The big numbers differ between runs, but when it seg faults the last uci value is always 96. For what it's worth, even when it seg faults, the uncompressed output is complete and correct, although in the seg faulting case the output file timestamp doesn't get set to match the timestamp of the original input file.

pete4abw commented 5 years ago

EDIT: Issue 123 (https://github.com/ckolivas/lrzip/issues/123) is related to this issue. See comment there. It appears that the stream.c fix may be working. But the memory problem persists.

Good work, thank you. Your error seems to be related to the thread problem you uncovered. My fix may not be a fix afterall.

More study is needed. For the time being, I suggest using lrzip normally and not with files one would never compress. The spurious error is very unusual.

On Fri, 11 Oct 2019 09:46:37 -0700 GitBillW notifications@github.com wrote:

I tried your patch and it appeared to be working OK ... however, I have found that if I run lrunzip multiple times, with exactly the same input, then it sometimes seg faults. Unfortunately I can't be more specific than "sometimes", as I can't see any pattern to the failures. My test data is as described in my first comment above: ie the result of running lrzip on a 4KB file populated from /dev/zero.

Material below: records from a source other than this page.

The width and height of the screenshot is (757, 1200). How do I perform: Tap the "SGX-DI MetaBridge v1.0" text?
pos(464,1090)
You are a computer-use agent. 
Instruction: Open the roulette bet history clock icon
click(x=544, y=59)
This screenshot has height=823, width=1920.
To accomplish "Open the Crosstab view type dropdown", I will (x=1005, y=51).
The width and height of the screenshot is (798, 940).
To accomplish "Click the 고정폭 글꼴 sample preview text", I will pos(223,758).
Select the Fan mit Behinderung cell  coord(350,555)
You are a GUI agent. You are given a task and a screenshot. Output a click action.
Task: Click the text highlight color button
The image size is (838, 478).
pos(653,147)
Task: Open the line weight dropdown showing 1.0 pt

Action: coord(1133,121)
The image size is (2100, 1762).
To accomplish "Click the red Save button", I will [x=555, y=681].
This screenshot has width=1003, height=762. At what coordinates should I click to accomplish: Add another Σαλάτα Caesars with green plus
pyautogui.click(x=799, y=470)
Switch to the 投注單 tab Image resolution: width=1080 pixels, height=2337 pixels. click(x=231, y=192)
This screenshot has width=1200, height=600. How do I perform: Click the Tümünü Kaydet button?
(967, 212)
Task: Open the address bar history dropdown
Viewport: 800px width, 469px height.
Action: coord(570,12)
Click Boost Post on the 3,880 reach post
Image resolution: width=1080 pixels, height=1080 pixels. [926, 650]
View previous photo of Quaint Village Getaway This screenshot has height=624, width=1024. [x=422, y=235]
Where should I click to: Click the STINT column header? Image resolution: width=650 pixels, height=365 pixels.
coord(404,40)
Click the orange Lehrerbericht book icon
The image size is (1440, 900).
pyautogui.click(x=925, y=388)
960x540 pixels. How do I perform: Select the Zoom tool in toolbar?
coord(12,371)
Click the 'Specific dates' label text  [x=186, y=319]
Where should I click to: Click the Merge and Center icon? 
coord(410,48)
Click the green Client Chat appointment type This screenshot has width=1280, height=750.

Valgrind tells me the lrunzip seg fault is at stream.c:1519, ie this line:
if (uci->c_type != CTYPE_NONE) {
I inserted a debug line to see what's going on:
uci = &ucthread[i];
fprintf(stderr, "i=%d uci=%lu\n", i, (unsigned long)uci);
fflush(stderr);

When it works, the debug output looks like this:
i=0 uci=94774476441008
i=1 uci=94774476441056
i=2 uci=94774476441104
and when it seg faults, it's like this:
i=0 uci=94864767026608
i=1 uci=94864767026656
i=2 uci=96
The big numbers differ between runs, but when it seg faults the last uci value is always 96. For what it's worth, even when it seg faults, the uncompressed output is complete and correct, although in the seg faulting case the output file timestamp doesn't get set to match the timestamp of the original input file.

-- Peter Hyman (609)598-0262 (612)440-7383 (Pete)

jlittlenz commented 4 years ago

I suspect I have hit this crash on Ubuntu 19.10; the comment "This is a post decompression failure when the decompressed data is expanded into an unrzipped stream" seems to apply from this -vv output:

....
Taking decompressed data from thread 4
Reading ucomp header at 86550598                        4:0%
Fill_buffer stream 1 c_len 2579624 u_len 95372668 last_head 103922820
Starting thread 4 to decompress 2579624 bytes from stream 1
Taking decompressed data from thread 5
Reading ucomp header at 103922827                               5:0%
Fill_buffer stream 1 c_len 1068205 u_len 36379022 last_head 0
Starting thread 5 to decompress 1068205 bytes from stream 1
Taking decompressed data from thread 6
Taking decompressed data from thread 7                                  6:0%
Taking decompressed data from thread 8
Taking decompressed data from thread 9
Taking decompressed data from thread 1
Taking decompressed data from thread 2
zsh: segmentation fault (core dumped)

This happens every time with lrzip -d; lrzip -d -p1 is ok, but very slow.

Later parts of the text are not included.